A clear correlation between the severity of the clinico-radiological phenotype and the variants affecting function in MFSD2A could not be observed. Despite the MFSD2A variants identified in the current study impair protein expression rather than the transporter function, no substantial difference between the phenotypes of previously reported affected individuals and patients from the current cohort was noticed (Table 1). This observation supports the loss of function as the main pathogenic mechanism in MCPH15, regardless of the specific underlying cause. All patients show a variable degree of progressive microcephaly and a comparable level of psychomotor delay, but some speculations on selected phenotypic features are possible. In fact, behavioral disturbances appeared to be more frequent in subjects carrying missense variants affecting the transporter function (c.1016C>T; p.(Ser339Leu), c.476C>T; p.(Thr159Met), and c.497C>T; p.(Ser166Leu)) [3, 4], whereas skeletal abnormalities might be more common in patients carrying variants resulting in decreased MFSD2A expression, as showed by patients 1, 2, 7, and 8 from our cohort. Interestingly, extrapyramidal disorders have been associated with the previously reported variants c.1205C>A; p.(Pro402His) and c.490C>A; p.(Pro164Thr) [6, 9], but were absent in our cases. As to the neuroimaging features, the degree of involvement of gray and white matter structures is quite variable in the affected individuals and does not appear to be correlated to MFSD2A variant type.

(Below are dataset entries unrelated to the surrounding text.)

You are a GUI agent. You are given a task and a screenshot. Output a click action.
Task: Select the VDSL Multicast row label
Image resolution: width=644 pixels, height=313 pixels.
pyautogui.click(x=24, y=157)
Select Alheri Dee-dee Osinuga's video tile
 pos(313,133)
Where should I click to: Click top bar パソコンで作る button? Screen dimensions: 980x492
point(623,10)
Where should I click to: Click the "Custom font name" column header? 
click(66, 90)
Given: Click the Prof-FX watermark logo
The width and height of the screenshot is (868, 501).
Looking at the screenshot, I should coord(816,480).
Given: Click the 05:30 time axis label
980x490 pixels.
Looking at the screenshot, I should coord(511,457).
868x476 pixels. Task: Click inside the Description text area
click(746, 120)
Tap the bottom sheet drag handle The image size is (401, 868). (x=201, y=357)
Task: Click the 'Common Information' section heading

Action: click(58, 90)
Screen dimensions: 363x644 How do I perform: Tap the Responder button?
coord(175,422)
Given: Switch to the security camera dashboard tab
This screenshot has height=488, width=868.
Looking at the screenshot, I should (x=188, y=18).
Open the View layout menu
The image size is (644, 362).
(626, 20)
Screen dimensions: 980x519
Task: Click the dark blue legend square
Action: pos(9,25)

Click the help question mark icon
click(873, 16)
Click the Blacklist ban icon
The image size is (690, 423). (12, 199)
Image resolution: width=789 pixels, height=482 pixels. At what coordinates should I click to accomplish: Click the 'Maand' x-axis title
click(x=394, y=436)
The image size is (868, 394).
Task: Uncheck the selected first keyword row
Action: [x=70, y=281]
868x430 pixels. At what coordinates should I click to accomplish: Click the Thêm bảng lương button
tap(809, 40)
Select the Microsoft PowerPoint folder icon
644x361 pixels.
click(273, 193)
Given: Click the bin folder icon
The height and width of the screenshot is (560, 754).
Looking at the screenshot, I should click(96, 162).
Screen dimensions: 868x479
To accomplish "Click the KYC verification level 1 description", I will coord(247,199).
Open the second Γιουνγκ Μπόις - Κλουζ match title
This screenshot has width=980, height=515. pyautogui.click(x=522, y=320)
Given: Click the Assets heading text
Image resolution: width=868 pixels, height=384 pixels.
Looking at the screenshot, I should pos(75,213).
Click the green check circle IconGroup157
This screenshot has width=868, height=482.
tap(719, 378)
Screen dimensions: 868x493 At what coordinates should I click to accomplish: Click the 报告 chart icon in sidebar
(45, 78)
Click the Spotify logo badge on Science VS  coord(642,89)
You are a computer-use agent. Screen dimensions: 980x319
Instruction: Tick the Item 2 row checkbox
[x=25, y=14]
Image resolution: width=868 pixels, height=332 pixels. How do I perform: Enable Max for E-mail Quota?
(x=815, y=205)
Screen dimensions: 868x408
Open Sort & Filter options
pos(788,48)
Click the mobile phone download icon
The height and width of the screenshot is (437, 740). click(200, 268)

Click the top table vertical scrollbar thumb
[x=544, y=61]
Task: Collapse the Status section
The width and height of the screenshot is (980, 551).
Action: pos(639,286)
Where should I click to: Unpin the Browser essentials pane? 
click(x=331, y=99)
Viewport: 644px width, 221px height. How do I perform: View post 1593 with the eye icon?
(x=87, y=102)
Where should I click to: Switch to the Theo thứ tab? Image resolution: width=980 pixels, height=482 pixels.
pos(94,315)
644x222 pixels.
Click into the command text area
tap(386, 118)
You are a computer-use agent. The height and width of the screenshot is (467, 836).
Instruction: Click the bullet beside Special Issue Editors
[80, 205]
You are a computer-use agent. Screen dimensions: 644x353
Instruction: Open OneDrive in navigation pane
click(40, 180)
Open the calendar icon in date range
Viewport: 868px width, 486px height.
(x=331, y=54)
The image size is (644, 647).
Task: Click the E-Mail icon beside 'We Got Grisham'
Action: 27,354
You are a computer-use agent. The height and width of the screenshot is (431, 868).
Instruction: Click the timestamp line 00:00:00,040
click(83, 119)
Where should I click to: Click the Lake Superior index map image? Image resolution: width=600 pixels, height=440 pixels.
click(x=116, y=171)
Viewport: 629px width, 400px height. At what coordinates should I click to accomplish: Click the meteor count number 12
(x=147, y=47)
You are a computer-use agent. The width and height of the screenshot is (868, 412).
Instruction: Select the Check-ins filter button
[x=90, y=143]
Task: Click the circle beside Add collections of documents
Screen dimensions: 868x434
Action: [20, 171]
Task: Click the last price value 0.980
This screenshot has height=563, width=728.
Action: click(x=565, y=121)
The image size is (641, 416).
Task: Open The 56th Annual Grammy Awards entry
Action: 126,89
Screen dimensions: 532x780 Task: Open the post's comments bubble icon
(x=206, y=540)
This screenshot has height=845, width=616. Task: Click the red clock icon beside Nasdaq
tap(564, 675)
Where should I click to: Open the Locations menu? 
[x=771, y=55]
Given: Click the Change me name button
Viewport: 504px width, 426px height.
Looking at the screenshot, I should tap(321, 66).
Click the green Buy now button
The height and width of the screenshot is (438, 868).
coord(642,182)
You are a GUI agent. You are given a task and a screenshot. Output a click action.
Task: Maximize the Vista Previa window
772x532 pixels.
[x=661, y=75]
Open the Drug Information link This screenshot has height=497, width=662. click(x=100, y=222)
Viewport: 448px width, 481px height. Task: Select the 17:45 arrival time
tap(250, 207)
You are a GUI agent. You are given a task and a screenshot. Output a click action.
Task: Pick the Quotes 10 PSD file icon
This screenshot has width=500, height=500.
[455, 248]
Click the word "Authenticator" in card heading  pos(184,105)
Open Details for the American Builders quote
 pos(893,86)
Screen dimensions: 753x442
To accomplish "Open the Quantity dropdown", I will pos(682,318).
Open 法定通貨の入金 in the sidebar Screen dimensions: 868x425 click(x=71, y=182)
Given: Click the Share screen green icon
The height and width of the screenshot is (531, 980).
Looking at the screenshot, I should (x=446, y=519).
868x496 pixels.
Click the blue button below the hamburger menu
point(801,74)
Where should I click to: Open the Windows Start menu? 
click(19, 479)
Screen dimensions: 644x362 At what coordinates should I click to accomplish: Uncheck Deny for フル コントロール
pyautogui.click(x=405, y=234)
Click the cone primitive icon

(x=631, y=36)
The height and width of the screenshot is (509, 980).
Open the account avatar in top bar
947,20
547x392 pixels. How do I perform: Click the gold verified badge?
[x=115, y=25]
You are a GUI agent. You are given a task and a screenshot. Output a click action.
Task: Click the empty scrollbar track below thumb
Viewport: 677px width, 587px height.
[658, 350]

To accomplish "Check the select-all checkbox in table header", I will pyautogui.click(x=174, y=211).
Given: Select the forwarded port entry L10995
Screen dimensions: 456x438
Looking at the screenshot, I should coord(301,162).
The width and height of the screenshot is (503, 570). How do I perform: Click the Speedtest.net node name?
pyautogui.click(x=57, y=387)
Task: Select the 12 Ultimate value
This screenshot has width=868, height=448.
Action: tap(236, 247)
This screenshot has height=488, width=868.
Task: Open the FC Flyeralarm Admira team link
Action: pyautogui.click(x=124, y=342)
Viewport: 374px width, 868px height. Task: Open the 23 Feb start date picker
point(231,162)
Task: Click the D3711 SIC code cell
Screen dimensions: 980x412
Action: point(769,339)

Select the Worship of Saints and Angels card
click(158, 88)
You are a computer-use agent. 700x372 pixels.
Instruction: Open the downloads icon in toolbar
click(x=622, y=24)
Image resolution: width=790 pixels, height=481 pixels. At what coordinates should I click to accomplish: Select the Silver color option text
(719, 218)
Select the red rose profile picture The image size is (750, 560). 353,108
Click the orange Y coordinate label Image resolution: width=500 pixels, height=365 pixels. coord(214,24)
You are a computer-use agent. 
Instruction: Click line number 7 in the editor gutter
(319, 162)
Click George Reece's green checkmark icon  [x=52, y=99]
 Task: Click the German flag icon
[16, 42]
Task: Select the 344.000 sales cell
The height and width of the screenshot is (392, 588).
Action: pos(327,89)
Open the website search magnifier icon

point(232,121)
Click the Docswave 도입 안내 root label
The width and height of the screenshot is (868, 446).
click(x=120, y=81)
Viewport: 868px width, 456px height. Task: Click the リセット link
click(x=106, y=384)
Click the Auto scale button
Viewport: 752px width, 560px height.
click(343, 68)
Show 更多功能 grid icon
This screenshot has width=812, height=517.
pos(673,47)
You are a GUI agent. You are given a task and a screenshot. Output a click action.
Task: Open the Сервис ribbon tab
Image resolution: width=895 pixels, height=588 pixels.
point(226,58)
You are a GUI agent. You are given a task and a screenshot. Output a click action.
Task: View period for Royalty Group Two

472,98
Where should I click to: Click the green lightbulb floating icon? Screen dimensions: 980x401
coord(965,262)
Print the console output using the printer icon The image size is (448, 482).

In conclusion, our observations expand the phenotypic spectrum of MFSD2A-related microcephaly syndrome and provide new insights into the underlying pathogenic mechanisms. Refining the neuroradiological characterization of MCPH15, we suggest that some neuroimaging clues can be extremely relevant for an early diagnosis. We also show that poor MFSD2A expression plays a relevant role in MCPH15 pathogenesis, further defining the etiology of this condition. A better understanding of the role of MFSD2A in brain physiology will foster the development of targeted therapies or specific metabolic supplementation regimens to bypass LPC transport deficiency. The identification and characterization of further patients harboring loss-of-function MFSD2A variants will support efforts to exploit LPCs as therapeutic lipids to improve DHA delivery and promote proper brain development in affected individuals.